*Task prompt*
Copy the lines below verbatim, from the line with "The image size is (2576, 728). Find" to the line with "all files is", including both of those lines.

(Entries drawn from a collection)
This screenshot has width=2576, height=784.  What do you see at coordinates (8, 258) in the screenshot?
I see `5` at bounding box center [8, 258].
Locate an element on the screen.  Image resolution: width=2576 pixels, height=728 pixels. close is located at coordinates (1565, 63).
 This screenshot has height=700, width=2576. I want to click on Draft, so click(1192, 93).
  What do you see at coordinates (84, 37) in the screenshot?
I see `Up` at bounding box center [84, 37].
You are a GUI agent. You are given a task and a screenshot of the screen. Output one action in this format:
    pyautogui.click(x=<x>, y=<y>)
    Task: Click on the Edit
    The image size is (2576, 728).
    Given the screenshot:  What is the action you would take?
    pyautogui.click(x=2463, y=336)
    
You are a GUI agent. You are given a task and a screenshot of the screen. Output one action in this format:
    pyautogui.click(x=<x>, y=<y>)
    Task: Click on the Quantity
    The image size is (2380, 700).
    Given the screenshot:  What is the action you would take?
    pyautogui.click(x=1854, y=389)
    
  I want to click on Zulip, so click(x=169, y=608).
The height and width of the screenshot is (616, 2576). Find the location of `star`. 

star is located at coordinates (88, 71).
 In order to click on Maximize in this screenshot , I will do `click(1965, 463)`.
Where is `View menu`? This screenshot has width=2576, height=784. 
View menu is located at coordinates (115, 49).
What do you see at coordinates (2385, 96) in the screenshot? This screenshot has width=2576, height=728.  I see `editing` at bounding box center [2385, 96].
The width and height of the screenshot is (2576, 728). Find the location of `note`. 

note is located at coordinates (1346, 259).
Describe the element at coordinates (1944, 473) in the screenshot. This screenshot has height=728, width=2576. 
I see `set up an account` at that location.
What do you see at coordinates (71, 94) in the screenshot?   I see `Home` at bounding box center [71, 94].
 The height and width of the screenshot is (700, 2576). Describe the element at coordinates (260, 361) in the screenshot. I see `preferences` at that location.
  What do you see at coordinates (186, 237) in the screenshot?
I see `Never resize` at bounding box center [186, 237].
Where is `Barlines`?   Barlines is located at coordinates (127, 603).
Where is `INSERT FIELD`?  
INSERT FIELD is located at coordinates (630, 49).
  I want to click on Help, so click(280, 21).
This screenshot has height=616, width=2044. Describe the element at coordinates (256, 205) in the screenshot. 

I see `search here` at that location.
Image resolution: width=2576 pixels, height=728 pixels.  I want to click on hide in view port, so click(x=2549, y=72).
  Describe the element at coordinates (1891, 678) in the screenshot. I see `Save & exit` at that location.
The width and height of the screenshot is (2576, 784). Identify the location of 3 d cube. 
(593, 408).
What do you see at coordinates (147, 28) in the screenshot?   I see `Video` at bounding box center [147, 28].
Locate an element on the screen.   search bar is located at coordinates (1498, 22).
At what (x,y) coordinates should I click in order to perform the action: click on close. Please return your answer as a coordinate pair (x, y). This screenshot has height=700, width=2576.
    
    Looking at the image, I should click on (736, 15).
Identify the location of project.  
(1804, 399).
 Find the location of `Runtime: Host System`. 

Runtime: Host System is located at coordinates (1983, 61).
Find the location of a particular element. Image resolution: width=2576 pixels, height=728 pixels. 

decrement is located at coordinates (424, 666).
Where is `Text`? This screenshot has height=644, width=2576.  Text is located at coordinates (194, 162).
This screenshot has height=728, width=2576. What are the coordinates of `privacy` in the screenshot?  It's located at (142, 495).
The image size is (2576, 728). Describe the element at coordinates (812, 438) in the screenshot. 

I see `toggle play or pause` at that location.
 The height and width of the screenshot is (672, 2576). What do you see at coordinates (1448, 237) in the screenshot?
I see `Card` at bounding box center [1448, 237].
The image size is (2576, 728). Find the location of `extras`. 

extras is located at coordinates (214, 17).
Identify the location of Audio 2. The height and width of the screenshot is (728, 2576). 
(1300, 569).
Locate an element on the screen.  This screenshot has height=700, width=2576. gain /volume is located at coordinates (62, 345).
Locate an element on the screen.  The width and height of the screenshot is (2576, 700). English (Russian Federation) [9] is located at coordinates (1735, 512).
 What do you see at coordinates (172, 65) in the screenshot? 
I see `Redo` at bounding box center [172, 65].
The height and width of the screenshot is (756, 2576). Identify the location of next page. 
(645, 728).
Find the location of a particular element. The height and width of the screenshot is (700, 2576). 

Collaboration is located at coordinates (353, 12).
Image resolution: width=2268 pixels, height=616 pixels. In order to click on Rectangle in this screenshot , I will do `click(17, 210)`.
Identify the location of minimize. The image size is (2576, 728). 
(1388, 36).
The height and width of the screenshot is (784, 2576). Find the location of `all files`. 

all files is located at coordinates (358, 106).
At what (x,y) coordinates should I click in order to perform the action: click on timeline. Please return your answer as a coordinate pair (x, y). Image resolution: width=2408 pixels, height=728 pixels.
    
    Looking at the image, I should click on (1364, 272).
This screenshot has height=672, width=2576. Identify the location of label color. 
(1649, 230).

*Answer to the task*
The image size is (2576, 728). Find the location of `extras`. 

extras is located at coordinates (214, 17).
Identify the location of Audio 2. The height and width of the screenshot is (728, 2576). 
(1300, 569).
Locate an element on the screen.  This screenshot has height=700, width=2576. gain /volume is located at coordinates (62, 345).
Locate an element on the screen.  The width and height of the screenshot is (2576, 700). English (Russian Federation) [9] is located at coordinates (1735, 512).
 What do you see at coordinates (172, 65) in the screenshot? 
I see `Redo` at bounding box center [172, 65].
The height and width of the screenshot is (756, 2576). Identify the location of next page. 
(645, 728).
Find the location of a particular element. The height and width of the screenshot is (700, 2576). 

Collaboration is located at coordinates (353, 12).
Image resolution: width=2268 pixels, height=616 pixels. In order to click on Rectangle in this screenshot , I will do `click(17, 210)`.
Identify the location of minimize. The image size is (2576, 728). 
(1388, 36).
The height and width of the screenshot is (784, 2576). Find the location of `all files`. 

all files is located at coordinates (358, 106).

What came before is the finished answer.